Find the line below with "The height and" and the line with "Task: Click the Cor Cinza row". Output them and the lines between, exactly, but not the pictures.

◆ **Provided entries**
BEGIN

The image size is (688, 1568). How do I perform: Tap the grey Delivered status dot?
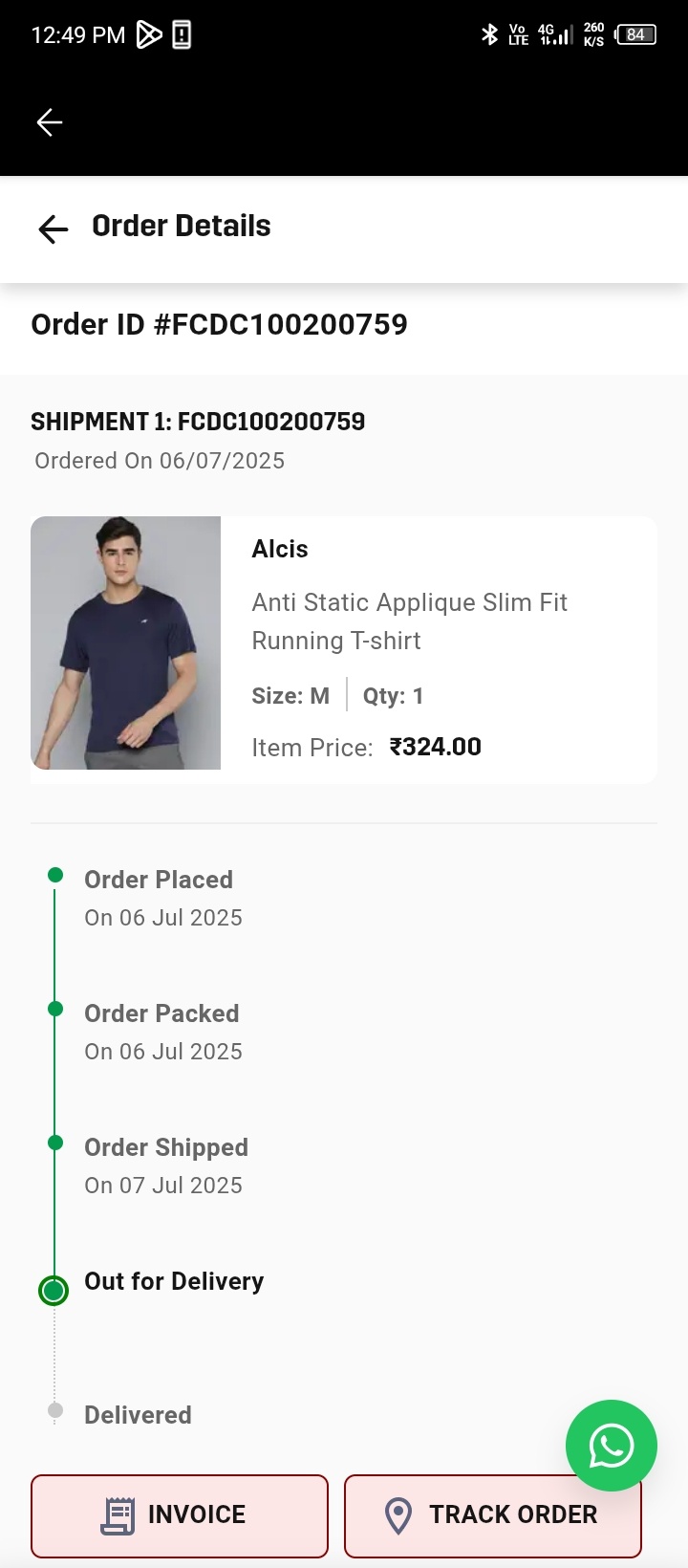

END
BEGIN

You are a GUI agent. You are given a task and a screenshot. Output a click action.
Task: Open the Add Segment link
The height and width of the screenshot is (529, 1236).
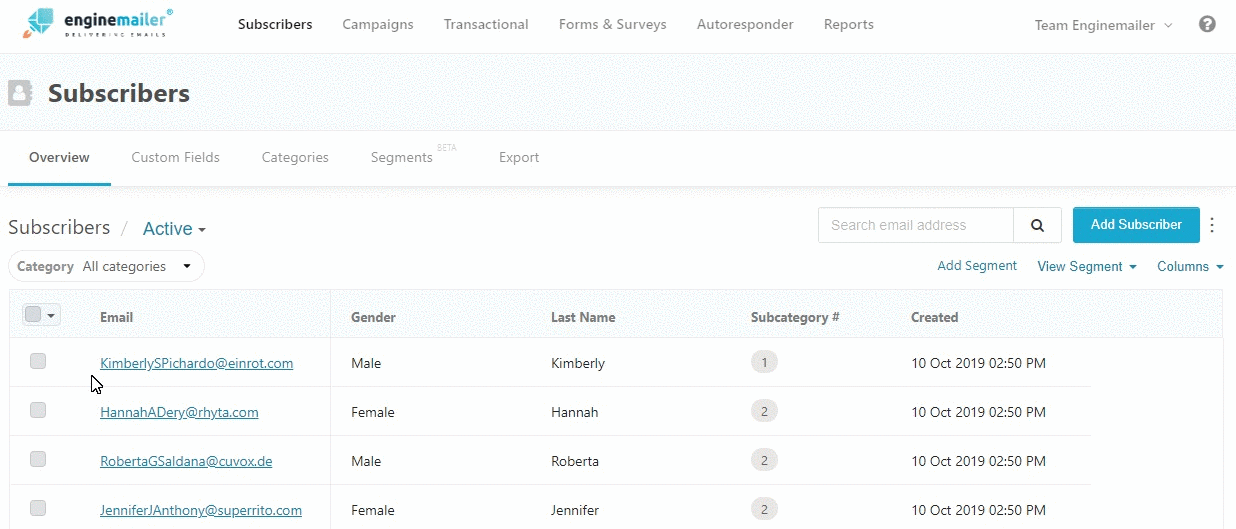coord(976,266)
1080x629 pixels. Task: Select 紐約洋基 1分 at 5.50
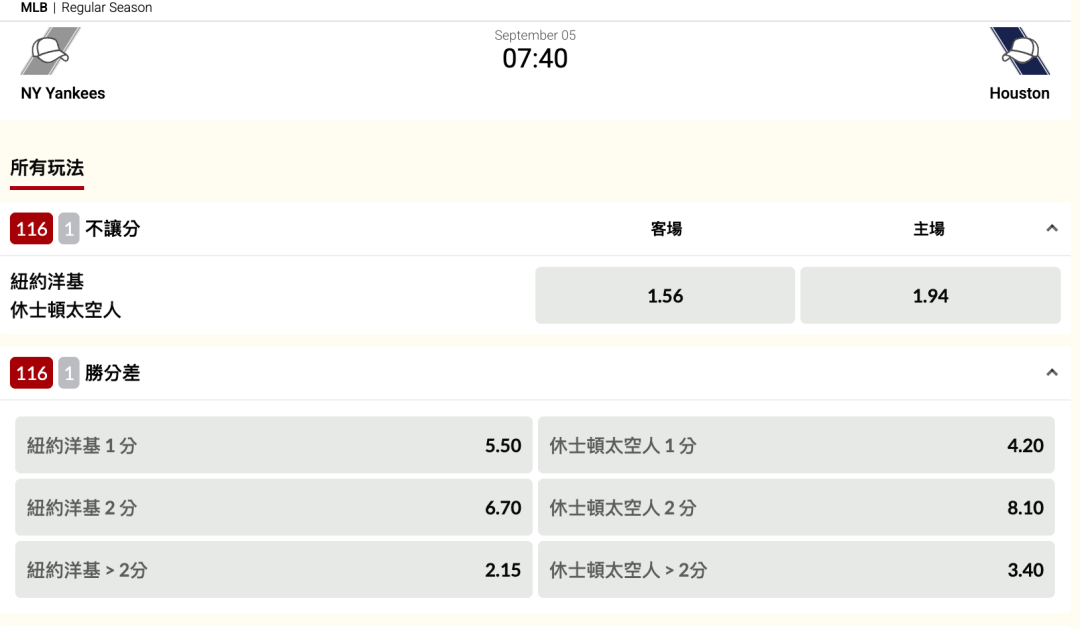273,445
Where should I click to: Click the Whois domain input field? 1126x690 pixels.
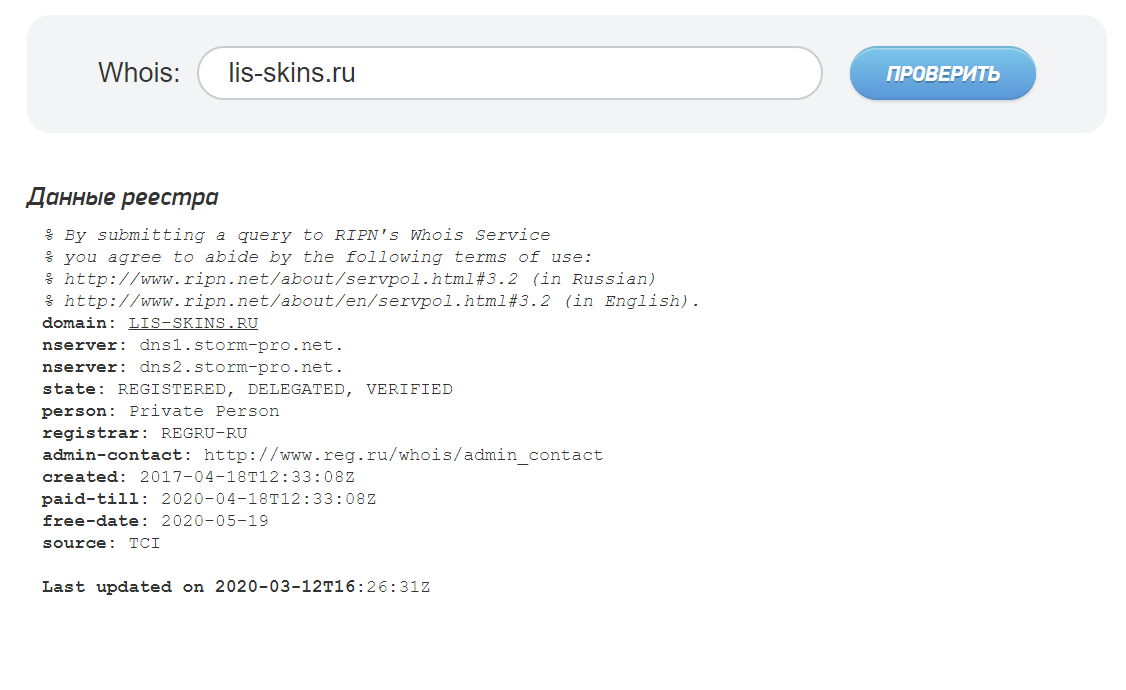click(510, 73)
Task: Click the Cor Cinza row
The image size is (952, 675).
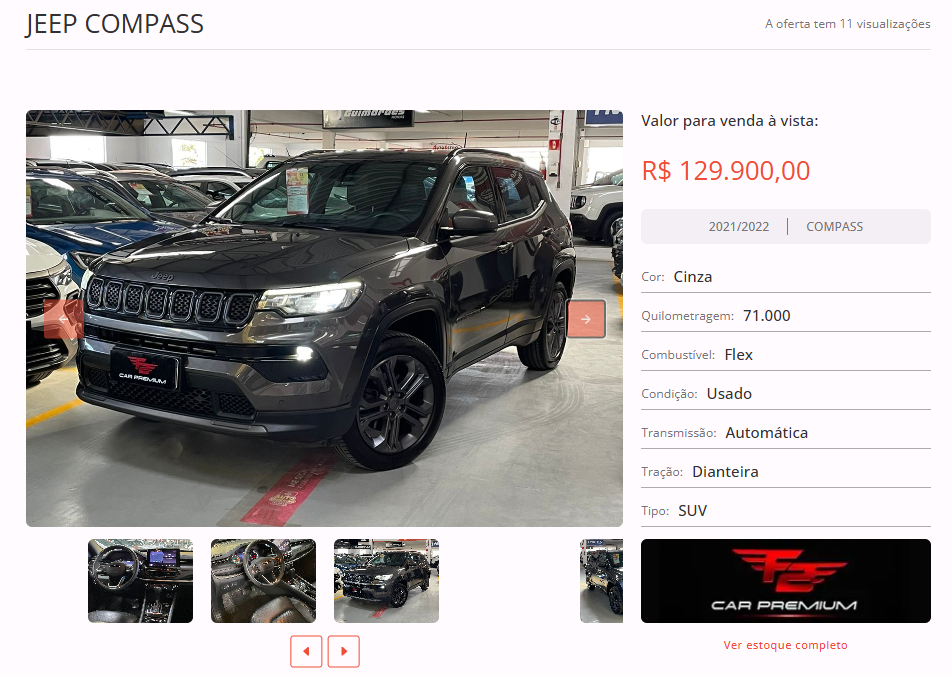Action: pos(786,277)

END

◆ **Answer to this task**
The height and width of the screenshot is (529, 1236).
coord(976,266)
1080x629 pixels. Task: Select 紐約洋基 1分 at 5.50
273,445
Where should I click to: Click the Whois domain input field? 1126x690 pixels.
click(510, 73)
Task: Click the Cor Cinza row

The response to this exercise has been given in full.